- Short exercise -
Reproduce the data below verbatim, starting with the line that contains "Toggle the OFF/ON checkbox switch" and going on through the line that contains "will (572, 34).", both of those lines included.

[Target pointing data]
## START
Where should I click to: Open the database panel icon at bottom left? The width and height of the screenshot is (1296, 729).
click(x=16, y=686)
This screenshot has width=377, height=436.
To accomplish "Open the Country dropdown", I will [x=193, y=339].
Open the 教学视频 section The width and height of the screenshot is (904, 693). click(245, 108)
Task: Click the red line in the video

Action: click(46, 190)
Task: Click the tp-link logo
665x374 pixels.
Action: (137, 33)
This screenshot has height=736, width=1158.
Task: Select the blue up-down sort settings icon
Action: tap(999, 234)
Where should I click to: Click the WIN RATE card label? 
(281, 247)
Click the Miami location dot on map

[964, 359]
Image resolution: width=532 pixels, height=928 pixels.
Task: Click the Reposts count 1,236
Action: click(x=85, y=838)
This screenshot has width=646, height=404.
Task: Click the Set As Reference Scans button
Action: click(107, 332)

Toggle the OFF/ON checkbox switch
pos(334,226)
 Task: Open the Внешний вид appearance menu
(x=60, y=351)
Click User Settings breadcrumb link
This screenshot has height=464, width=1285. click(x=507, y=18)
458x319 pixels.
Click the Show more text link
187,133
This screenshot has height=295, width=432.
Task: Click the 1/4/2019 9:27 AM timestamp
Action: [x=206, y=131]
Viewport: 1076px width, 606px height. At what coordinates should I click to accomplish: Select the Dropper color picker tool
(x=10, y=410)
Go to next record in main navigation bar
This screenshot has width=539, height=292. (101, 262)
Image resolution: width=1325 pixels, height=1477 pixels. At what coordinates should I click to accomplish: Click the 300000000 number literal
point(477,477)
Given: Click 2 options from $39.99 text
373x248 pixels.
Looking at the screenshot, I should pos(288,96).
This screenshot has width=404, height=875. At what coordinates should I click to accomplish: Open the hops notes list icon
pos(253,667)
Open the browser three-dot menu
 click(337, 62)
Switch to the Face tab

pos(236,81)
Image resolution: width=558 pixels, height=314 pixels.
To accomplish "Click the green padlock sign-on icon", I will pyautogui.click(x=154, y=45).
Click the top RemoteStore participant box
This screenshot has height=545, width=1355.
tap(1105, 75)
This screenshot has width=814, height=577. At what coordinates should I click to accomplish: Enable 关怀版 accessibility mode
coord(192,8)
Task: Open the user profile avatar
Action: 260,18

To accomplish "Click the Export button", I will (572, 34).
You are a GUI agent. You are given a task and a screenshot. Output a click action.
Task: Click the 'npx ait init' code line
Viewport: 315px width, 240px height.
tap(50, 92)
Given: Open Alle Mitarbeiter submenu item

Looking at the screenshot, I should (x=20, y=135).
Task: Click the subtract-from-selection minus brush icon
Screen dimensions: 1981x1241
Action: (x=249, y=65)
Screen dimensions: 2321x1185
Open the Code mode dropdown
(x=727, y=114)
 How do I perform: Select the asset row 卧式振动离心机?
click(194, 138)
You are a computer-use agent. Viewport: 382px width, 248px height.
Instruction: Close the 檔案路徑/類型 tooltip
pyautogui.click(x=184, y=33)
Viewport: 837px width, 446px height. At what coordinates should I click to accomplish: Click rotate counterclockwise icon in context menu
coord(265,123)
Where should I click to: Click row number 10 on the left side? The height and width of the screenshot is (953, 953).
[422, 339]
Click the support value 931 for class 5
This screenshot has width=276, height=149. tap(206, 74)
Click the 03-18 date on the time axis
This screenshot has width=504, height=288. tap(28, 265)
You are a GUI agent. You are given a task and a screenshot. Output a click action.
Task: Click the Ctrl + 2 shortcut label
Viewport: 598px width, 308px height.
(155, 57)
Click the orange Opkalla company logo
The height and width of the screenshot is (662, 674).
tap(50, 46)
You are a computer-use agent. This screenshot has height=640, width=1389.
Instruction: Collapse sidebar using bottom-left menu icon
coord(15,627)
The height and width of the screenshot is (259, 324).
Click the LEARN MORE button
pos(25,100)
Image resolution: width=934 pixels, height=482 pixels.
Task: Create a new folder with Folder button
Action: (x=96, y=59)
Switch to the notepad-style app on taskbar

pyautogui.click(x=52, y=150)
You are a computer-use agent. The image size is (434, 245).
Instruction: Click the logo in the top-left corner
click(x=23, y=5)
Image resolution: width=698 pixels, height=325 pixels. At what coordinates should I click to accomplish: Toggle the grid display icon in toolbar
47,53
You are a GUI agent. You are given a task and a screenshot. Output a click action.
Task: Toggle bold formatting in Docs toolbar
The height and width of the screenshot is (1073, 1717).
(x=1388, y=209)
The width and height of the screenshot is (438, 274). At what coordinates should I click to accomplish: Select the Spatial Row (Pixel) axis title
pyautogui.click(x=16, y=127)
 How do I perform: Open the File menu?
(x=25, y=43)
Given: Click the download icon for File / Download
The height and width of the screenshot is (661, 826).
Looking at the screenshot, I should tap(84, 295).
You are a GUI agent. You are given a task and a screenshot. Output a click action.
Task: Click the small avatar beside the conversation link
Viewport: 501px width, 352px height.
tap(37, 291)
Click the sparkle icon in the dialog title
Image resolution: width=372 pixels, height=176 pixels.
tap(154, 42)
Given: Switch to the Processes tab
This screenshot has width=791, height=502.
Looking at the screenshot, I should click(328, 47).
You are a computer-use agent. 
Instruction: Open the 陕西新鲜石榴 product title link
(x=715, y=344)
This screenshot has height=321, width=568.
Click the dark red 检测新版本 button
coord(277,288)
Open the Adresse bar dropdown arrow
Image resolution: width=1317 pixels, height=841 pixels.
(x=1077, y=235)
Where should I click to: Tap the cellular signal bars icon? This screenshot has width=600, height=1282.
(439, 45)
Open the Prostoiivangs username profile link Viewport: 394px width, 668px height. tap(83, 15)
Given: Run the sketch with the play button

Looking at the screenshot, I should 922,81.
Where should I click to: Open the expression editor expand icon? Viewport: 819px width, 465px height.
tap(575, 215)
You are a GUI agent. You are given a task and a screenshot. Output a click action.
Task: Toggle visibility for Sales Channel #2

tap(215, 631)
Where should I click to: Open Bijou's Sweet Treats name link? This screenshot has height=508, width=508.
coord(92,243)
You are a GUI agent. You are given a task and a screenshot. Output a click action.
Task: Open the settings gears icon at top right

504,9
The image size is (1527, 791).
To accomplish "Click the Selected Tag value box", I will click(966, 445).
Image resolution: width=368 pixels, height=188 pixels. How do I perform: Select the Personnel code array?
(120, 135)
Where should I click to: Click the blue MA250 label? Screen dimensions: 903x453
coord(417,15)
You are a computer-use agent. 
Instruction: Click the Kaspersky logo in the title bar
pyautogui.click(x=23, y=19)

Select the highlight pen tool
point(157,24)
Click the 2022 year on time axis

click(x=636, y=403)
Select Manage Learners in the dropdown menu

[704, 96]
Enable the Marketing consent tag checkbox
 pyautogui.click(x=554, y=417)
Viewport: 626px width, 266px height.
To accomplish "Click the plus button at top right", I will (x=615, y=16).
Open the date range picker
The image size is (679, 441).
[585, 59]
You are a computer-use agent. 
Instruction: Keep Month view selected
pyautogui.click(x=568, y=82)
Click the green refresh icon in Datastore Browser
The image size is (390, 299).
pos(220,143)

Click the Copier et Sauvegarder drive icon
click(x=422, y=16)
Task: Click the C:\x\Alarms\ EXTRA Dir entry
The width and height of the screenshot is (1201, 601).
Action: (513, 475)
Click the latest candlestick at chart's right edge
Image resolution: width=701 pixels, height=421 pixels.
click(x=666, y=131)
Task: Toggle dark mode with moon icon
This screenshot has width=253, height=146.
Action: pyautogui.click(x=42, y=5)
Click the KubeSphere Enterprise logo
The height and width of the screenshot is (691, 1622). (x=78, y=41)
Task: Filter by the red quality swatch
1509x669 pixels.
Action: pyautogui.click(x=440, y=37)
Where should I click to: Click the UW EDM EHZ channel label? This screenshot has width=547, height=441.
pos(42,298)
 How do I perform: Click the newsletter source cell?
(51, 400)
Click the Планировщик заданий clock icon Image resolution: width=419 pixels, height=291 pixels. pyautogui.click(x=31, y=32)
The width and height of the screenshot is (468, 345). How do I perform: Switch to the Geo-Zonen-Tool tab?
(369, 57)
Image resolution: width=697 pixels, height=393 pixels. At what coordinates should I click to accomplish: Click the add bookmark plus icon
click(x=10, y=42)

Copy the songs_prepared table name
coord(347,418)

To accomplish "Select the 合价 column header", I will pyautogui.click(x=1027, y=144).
## END
- Solved problem -
Toggle the OFF/ON checkbox switch
pos(334,226)
 Task: Open the Внешний вид appearance menu
(x=60, y=351)
Click User Settings breadcrumb link
This screenshot has height=464, width=1285. click(x=507, y=18)
458x319 pixels.
Click the Show more text link
187,133
This screenshot has height=295, width=432.
Task: Click the 1/4/2019 9:27 AM timestamp
Action: [x=206, y=131]
Viewport: 1076px width, 606px height. At what coordinates should I click to accomplish: Select the Dropper color picker tool
(x=10, y=410)
Go to next record in main navigation bar
This screenshot has width=539, height=292. (101, 262)
Image resolution: width=1325 pixels, height=1477 pixels. At what coordinates should I click to accomplish: Click the 300000000 number literal
point(477,477)
Given: Click 2 options from $39.99 text
373x248 pixels.
Looking at the screenshot, I should pos(288,96).
This screenshot has width=404, height=875. At what coordinates should I click to accomplish: Open the hops notes list icon
pos(253,667)
Open the browser three-dot menu
 click(337, 62)
Switch to the Face tab

pos(236,81)
Image resolution: width=558 pixels, height=314 pixels.
To accomplish "Click the green padlock sign-on icon", I will pyautogui.click(x=154, y=45).
Click the top RemoteStore participant box
This screenshot has height=545, width=1355.
tap(1105, 75)
This screenshot has width=814, height=577. At what coordinates should I click to accomplish: Enable 关怀版 accessibility mode
coord(192,8)
Task: Open the user profile avatar
Action: 260,18

To accomplish "Click the Export button", I will (572, 34).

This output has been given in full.